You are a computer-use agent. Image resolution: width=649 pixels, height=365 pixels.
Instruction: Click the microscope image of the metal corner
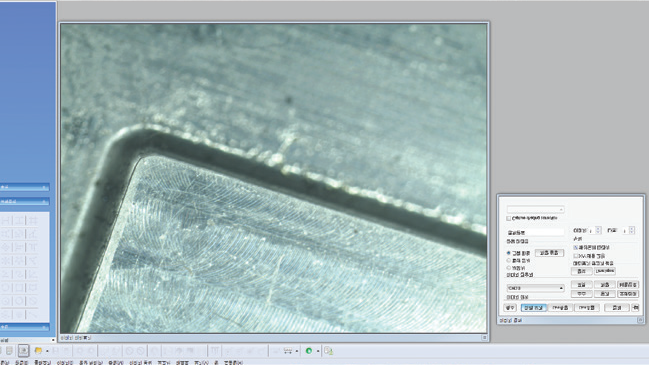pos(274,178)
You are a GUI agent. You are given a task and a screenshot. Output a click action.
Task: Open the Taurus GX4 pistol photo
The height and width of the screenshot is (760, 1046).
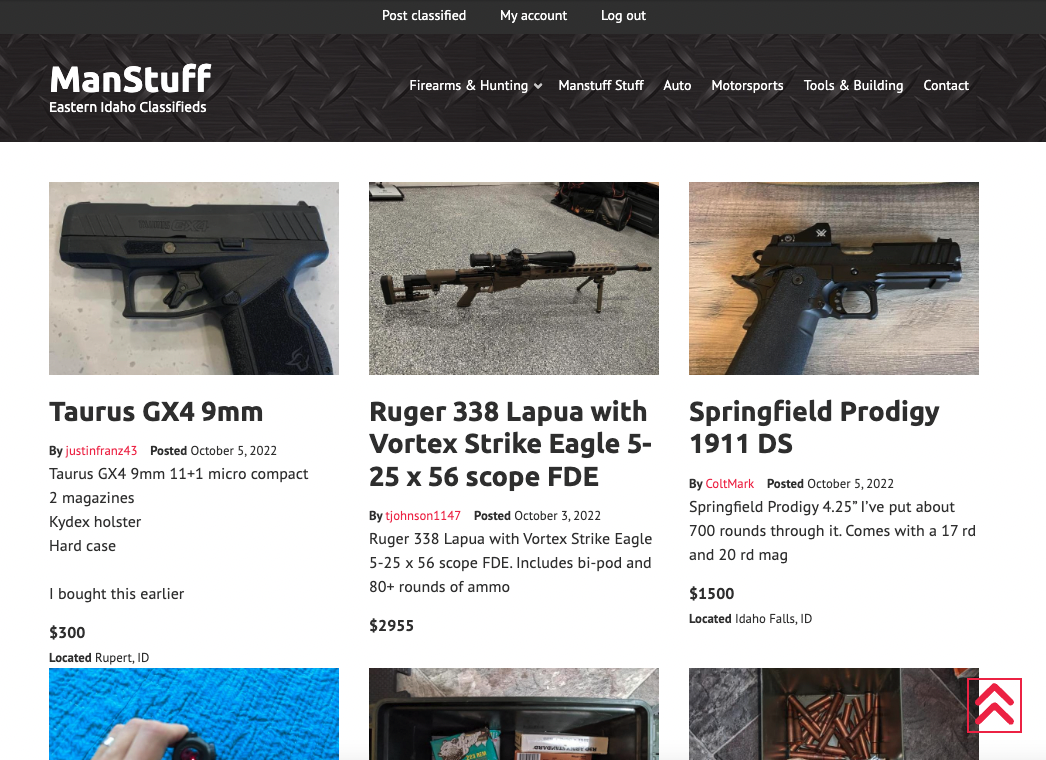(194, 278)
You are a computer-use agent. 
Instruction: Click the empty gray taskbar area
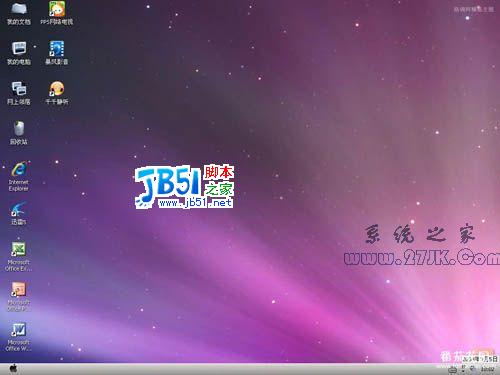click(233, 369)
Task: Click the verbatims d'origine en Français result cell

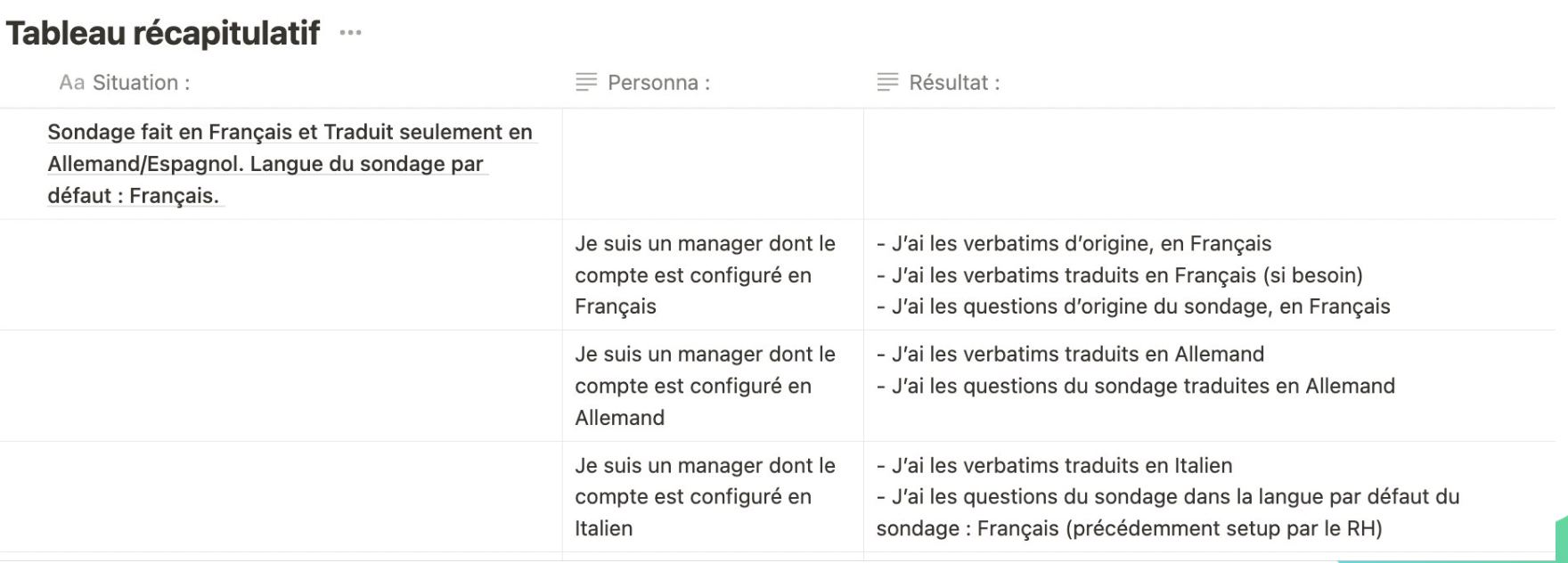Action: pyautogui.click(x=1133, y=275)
*****
**What you are asked to do:** Omitting all images, retype each line of the records precisely.

**Solution to this task:**
You are a computer-use agent. Image resolution: width=649 pixels, height=365 pixels.
Instruction: Click the microscope image of the metal corner
pos(274,178)
You are a GUI agent. You are given a task and a screenshot. Output a click action.
Task: Open the Taurus GX4 pistol photo
The height and width of the screenshot is (760, 1046).
(194, 278)
You are a computer-use agent. 
Instruction: Click the empty gray taskbar area
click(233, 369)
Task: Click the verbatims d'origine en Français result cell

Action: pyautogui.click(x=1133, y=275)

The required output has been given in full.